# Vaccinations and Parasite Prevention



## Darkly_Innocent (Jun 9, 2010)

I'm sure this question has been asked before but Jackson was taken to the vet on Friday and was neutered. He had to spend the night but we picked him up first thing Saturday morning and his incision is looking like it is healing up well. It got me to thinking about vaccinations and parasite prevention. I know everyone's answer will be different but I was just wondering what vaccination schedule do you follow for your Chis and also what type of parasite prevention (heartworm, flea, tick, etc) do you give them if any?


----------



## LittleBeverly2015 (Jan 26, 2015)

We use Frontline and Heartguard. There will be many others that do not agree with my decision to use those things. You are one hundred percent right that you will get many different answers here. We made the decision to use these things after lengthy discussions with our Vet and after I called five other Vets in my town for a second opinion. When I was younger and lived at home we had a really bad summer where ticks were killing everything. Deer were dying and several of our barn cats (strays who were friendly and wanted to stay but were not interested in coming inside) passed away because we Frontlined them too late. It scared me enough to use Frontline even though I know it can be a harsh chemical.
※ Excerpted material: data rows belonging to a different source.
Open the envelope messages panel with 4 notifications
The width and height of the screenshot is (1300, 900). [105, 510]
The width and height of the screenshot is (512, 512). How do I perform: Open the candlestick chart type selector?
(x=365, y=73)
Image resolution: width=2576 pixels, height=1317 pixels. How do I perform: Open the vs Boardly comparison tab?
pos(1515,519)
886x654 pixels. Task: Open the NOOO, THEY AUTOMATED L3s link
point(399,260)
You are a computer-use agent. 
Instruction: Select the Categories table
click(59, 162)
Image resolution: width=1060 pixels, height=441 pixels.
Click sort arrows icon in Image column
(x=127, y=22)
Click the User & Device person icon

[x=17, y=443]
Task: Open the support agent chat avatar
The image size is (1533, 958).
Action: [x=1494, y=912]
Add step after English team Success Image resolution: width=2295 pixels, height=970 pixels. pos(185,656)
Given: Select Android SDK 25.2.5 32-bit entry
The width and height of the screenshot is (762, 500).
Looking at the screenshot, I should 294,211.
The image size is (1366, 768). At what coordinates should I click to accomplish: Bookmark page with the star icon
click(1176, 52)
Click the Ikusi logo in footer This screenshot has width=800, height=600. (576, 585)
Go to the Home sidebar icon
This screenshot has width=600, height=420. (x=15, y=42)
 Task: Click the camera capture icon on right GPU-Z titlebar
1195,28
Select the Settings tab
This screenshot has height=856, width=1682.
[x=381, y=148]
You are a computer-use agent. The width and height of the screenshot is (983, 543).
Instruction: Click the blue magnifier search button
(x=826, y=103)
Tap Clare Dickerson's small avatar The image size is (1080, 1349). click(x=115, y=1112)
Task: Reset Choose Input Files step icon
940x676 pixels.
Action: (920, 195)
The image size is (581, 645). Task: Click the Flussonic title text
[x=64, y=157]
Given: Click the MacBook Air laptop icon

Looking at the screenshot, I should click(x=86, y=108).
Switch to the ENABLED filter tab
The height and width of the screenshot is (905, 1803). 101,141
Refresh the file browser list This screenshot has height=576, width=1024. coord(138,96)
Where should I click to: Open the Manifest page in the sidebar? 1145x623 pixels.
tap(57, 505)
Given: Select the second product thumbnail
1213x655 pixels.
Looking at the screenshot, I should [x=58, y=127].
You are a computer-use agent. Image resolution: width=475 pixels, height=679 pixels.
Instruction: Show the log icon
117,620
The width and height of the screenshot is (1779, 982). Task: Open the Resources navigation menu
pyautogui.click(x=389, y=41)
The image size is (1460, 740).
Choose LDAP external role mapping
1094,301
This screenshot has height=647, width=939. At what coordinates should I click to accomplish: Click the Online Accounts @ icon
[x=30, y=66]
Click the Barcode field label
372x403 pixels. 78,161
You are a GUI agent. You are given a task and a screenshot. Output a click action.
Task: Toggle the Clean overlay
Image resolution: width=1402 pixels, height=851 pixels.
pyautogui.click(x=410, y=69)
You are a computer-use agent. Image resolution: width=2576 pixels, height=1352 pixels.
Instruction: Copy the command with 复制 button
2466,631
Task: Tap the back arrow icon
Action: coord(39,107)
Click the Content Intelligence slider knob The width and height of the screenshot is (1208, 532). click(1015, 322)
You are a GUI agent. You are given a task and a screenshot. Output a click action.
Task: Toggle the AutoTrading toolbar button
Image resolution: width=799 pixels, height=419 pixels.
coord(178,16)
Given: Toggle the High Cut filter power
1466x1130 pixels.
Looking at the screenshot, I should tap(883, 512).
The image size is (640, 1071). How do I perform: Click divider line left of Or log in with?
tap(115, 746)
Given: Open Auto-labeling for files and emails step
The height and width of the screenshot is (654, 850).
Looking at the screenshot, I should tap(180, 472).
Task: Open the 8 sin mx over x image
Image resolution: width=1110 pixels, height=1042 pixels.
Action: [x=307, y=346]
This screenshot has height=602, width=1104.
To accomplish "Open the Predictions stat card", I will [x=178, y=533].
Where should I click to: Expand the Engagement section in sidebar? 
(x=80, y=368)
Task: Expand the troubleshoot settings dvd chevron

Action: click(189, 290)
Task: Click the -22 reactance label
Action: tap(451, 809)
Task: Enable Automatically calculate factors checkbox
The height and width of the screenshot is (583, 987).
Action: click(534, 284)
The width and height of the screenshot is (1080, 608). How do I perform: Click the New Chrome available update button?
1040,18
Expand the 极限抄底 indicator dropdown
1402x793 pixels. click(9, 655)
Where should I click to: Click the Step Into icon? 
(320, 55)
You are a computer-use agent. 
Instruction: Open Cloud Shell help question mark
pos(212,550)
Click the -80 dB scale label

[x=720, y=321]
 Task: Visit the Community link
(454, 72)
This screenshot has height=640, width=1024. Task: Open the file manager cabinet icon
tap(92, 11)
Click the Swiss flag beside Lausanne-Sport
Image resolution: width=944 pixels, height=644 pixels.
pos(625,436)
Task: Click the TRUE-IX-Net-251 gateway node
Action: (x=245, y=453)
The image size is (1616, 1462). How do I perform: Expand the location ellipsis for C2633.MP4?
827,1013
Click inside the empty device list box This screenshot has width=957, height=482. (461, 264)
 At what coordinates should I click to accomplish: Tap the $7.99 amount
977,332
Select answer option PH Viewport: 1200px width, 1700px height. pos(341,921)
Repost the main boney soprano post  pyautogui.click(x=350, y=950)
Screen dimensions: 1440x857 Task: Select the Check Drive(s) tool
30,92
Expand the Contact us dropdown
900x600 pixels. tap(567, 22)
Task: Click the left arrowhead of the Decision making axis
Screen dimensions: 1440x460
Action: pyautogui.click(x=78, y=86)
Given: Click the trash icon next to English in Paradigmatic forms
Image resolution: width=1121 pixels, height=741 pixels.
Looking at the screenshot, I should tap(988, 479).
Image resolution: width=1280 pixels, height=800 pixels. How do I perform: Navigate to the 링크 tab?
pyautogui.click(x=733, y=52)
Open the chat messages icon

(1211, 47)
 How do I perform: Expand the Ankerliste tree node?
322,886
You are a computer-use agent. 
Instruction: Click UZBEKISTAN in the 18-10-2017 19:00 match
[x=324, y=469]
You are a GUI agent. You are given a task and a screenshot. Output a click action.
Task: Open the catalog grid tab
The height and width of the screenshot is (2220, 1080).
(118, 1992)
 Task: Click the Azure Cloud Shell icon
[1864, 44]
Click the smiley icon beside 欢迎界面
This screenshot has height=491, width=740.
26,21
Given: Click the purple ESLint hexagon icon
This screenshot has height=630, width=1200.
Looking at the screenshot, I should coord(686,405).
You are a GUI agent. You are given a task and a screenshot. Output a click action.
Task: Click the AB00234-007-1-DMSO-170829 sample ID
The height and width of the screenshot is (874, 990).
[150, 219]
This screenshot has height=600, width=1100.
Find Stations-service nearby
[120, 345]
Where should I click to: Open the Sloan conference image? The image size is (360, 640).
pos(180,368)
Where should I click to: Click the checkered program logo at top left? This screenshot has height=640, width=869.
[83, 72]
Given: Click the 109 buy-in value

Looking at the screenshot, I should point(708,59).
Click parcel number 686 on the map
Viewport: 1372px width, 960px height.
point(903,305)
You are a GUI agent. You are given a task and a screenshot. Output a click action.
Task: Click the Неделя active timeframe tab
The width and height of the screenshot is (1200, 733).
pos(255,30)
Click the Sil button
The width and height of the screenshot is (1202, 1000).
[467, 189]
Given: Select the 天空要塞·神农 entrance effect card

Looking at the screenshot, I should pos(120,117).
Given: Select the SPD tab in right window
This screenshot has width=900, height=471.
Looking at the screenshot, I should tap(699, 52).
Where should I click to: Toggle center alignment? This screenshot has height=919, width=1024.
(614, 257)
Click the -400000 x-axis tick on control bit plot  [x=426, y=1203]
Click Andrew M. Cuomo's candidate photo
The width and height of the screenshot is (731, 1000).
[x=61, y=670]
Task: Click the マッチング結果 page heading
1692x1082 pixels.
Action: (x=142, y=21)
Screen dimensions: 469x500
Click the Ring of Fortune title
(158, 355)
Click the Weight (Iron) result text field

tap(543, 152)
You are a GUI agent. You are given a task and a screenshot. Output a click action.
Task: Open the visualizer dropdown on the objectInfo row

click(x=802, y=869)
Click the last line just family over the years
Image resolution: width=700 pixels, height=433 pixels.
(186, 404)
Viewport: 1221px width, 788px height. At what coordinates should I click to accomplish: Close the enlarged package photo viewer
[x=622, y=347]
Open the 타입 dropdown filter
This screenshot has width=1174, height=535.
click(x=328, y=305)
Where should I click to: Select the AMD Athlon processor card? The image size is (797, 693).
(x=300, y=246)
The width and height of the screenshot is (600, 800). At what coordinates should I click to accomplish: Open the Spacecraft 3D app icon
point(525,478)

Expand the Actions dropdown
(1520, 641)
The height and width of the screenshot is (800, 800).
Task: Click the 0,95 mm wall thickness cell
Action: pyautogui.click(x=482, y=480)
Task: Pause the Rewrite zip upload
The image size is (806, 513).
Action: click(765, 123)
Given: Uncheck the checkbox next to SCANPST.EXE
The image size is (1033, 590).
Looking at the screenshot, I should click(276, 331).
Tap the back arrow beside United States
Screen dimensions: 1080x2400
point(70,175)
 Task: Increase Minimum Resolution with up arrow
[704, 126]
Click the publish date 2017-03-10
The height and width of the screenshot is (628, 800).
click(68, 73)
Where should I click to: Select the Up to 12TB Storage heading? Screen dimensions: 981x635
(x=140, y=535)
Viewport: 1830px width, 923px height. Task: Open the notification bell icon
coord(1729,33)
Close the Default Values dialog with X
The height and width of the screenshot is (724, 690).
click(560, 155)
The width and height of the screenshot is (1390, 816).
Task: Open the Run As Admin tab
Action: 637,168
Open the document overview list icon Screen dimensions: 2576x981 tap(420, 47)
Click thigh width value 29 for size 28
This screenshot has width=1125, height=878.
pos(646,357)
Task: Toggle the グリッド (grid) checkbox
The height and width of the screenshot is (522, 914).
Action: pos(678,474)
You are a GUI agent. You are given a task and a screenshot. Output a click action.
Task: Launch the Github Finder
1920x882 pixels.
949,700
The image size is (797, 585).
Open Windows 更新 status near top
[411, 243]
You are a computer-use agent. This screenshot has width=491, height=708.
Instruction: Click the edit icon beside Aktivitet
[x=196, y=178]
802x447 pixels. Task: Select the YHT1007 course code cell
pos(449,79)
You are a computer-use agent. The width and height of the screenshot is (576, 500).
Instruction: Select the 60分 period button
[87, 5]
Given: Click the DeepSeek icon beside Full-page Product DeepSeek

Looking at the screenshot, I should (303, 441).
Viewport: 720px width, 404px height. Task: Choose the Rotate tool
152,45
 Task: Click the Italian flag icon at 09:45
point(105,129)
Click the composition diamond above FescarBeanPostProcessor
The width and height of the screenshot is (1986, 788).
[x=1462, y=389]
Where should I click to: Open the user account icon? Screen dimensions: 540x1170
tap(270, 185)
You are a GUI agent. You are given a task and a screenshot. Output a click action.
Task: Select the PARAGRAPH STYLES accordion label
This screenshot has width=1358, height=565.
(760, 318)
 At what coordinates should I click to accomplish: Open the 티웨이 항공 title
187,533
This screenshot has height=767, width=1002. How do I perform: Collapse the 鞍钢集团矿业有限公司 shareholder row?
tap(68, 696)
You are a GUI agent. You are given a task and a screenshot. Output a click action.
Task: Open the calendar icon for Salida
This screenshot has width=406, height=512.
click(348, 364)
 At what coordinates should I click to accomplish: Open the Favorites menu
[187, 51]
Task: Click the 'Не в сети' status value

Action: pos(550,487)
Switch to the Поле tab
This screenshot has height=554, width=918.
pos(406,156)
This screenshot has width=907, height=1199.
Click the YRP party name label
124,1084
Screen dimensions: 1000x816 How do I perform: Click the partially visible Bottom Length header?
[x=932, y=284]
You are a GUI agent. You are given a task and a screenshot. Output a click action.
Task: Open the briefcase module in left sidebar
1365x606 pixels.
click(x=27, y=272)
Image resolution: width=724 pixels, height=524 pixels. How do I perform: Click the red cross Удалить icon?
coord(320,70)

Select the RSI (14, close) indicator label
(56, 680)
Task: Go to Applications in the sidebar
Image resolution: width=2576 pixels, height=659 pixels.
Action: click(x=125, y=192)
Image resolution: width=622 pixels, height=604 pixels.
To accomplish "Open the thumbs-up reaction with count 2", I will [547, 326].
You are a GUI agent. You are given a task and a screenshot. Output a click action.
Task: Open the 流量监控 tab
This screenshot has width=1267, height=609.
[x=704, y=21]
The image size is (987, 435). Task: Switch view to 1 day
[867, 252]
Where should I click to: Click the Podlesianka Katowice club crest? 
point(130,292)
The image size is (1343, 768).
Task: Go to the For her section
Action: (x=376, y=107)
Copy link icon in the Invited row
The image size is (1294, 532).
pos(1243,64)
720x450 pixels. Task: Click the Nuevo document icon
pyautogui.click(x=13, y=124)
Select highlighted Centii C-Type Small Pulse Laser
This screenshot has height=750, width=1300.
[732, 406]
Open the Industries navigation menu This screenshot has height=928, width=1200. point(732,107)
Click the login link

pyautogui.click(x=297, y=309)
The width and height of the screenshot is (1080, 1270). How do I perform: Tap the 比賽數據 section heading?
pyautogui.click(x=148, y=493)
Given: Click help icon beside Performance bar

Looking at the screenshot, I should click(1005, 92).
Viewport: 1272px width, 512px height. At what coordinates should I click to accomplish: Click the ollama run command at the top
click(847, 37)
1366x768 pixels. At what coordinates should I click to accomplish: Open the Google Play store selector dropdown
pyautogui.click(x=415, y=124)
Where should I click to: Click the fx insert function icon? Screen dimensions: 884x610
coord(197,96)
My Chis do just fine with it though.


----------



## Huly (Mar 5, 2012)

Vaccinations-
We give required Rabies (still working to exempt BG due to a reaction)
Distemper etc- We Titer if the test shows low immunity we give a vaccine otherwise NO
Lymes, Bordatella (Kennel Cough) etc- NO

Preventative- 
We use Heart Guard every 6 weeks and only during hot months
Flea & Tick- Vetri Repel (all natural Holistic)


----------



## BlueJax (Jun 25, 2012)

For vaccines I do a puppy series of DHPP at 8wks, 12wks, and 16wks. Again 1 year later and then every 3 years thereafter. I do rabies every 3 years (my state law). I don't do lyme or lepto. 

Percy is on Heartguard for heartworm prevention. I use it every 6 weeks (opposed to the recommended month). For fleas I use Comfortis sparingly.


----------